Hamkins and Kikuchi (2016 and 2017) show that in both set theory and class theory the definable subset ordering of the universe interprets a complete and decidable theory. If $\mathcal{M}$ is a model of set theory, then $\langle M, \subseteq^\mathcal{M} \rangle$ is an atomic unbounded relatively complemented distributive lattice. If $\mathcal{M}$ is model of class theory, then $\langle M, \subseteq^\mathcal{M} \rangle$ is an infinite atomic boolean algebra. We identify the minimal subsystem of $\mathrm{ZF}$, $\mathrm{BAS}$, that ensures that the definable subset relation is an atomic unbounded relatively complemented distributive lattice and classify the atomic unbounded relatively complemented distributive lattices that can be realised as a subset relations of this theory. The fact that the theory of atomic unbounded relatively complemented distributive lattices is complete is used to show that $\mathrm{BAS}$ decides every $2$-stratified sentence of set theory. We also identify the minimal subsystem of $\mathrm{NBG}$, $\mathrm{BAC}$, that ensures that the definable subset relation is an infinite atomic Boolean algebra.
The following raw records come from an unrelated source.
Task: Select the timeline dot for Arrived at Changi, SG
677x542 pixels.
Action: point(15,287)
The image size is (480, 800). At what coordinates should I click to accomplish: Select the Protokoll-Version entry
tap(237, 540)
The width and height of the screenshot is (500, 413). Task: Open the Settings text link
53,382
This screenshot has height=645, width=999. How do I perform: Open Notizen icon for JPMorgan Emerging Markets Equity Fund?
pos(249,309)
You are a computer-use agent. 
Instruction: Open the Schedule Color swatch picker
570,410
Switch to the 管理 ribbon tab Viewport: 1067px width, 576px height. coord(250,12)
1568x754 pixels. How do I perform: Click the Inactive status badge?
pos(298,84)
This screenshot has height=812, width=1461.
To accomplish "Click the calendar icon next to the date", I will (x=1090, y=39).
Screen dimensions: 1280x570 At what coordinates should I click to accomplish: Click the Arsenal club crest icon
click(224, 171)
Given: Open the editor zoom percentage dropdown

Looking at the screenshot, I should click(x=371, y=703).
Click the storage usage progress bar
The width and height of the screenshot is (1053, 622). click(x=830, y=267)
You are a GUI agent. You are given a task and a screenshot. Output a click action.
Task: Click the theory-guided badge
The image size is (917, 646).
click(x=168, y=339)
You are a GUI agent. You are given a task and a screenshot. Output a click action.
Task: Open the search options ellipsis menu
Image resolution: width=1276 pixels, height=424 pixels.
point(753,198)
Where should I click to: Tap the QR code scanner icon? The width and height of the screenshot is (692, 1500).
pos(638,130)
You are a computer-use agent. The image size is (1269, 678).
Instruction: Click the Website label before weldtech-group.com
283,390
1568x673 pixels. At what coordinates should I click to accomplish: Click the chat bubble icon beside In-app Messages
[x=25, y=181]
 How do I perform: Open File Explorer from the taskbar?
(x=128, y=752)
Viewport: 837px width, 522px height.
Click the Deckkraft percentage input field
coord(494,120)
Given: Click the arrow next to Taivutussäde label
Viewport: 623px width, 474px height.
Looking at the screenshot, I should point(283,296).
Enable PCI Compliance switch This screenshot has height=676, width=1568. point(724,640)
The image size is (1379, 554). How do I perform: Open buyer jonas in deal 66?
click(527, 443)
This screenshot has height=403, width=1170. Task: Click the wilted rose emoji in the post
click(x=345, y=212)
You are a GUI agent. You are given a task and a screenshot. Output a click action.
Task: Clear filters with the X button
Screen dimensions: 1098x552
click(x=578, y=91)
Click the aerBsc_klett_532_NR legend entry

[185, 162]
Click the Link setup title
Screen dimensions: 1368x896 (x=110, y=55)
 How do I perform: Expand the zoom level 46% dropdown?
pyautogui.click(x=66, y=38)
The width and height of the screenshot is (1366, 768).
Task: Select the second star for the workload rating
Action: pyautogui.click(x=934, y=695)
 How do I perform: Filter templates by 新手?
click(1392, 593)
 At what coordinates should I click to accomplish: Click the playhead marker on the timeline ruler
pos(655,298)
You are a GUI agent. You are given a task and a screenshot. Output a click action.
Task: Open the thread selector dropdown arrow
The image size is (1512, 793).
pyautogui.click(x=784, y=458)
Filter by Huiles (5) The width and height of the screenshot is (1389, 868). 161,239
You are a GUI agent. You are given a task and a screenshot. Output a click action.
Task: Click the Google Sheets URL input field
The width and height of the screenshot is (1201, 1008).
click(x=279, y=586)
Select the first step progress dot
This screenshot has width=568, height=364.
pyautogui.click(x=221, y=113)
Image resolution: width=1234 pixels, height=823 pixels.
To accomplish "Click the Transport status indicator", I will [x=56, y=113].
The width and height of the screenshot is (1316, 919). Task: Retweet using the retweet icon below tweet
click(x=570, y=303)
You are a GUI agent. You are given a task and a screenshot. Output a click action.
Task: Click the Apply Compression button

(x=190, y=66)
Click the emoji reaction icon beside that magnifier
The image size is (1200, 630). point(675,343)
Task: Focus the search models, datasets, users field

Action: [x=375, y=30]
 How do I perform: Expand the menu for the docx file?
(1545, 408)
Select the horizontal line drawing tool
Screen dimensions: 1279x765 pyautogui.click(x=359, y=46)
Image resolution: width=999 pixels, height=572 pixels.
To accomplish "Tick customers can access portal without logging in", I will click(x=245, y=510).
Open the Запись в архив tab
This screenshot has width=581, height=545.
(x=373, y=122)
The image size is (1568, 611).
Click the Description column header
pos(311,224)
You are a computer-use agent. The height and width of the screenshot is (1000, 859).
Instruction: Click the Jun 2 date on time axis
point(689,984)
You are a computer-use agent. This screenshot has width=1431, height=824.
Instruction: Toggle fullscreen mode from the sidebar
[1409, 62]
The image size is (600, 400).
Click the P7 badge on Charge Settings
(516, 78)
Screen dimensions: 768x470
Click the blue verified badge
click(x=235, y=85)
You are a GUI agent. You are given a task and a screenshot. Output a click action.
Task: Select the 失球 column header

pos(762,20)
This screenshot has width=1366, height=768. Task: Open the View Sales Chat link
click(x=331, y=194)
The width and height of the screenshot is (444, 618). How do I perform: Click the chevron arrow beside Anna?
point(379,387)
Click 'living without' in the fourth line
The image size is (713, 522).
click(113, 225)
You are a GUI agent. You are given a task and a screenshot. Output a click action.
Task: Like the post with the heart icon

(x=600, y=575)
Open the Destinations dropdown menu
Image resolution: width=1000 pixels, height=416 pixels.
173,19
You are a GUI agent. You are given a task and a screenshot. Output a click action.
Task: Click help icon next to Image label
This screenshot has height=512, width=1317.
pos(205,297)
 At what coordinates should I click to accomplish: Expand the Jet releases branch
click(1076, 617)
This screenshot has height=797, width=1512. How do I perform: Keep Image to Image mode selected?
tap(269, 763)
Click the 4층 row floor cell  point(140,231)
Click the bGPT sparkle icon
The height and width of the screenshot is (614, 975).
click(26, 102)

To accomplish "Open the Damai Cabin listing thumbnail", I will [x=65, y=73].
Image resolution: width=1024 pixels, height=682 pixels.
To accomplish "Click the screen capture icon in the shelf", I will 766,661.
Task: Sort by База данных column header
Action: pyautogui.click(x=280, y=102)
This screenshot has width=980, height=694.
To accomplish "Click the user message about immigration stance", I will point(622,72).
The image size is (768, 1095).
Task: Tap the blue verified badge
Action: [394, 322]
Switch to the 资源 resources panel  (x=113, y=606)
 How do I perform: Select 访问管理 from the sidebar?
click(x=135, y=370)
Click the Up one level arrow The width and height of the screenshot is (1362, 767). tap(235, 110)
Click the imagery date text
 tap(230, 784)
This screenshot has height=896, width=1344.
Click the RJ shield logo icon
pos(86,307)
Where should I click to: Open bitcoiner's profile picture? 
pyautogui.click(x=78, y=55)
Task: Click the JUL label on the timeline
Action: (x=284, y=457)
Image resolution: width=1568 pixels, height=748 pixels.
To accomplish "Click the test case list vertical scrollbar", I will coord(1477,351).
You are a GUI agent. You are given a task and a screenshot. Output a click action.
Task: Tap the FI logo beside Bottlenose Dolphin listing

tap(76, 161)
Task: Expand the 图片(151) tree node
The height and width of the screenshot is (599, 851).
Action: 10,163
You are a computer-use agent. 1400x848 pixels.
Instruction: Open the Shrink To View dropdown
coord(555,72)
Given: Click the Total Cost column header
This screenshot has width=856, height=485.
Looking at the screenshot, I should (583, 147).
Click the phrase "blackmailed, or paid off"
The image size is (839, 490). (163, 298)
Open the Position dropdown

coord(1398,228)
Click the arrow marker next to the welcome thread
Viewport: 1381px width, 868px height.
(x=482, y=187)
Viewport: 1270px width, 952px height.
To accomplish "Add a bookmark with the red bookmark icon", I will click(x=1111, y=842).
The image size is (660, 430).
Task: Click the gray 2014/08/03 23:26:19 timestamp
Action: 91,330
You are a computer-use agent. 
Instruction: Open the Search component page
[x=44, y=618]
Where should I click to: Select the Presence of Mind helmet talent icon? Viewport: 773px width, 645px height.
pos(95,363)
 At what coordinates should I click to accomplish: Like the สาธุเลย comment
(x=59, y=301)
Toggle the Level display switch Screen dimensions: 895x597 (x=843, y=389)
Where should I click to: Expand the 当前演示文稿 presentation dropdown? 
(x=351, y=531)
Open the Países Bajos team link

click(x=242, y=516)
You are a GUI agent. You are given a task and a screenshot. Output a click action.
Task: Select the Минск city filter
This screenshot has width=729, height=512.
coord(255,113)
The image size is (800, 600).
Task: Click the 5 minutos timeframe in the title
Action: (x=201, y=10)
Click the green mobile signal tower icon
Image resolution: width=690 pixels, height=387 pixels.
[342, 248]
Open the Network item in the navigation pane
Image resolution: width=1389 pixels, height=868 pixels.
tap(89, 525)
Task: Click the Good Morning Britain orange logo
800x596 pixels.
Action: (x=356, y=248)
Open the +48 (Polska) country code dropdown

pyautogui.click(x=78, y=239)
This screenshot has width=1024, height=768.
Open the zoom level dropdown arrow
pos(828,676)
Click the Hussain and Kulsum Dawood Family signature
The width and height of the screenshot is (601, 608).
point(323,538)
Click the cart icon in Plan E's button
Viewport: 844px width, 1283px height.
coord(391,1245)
We show that there is a complete extension, $\mathrm{IABA}_\mathrm{Ideal}$, of the theory of infinite atomic boolean algebras and an extension $\mathrm{BAC}^+$ of $\mathrm{BAC}$ corresponding to the minimal theory such that if $\mathcal{M}$ is a model of $\mathrm{BAC}^+$, then $\langle M, \mathcal{S}^\mathcal{M}, \subseteq^\mathcal{M} \rangle$ is a model of $\mathrm{IABA}_{\mathrm{Ideal}}$, where $\mathcal{S}^\mathcal{M}$ is a unary predicate that distinguishes sets from classes. This is used to show that $\mathrm{BAC}^+$, a subsystem of $\mathrm{NBG}$, decides every $2$-sentence in the language of class theory that includes a unary predicate distinguishing sets from classes.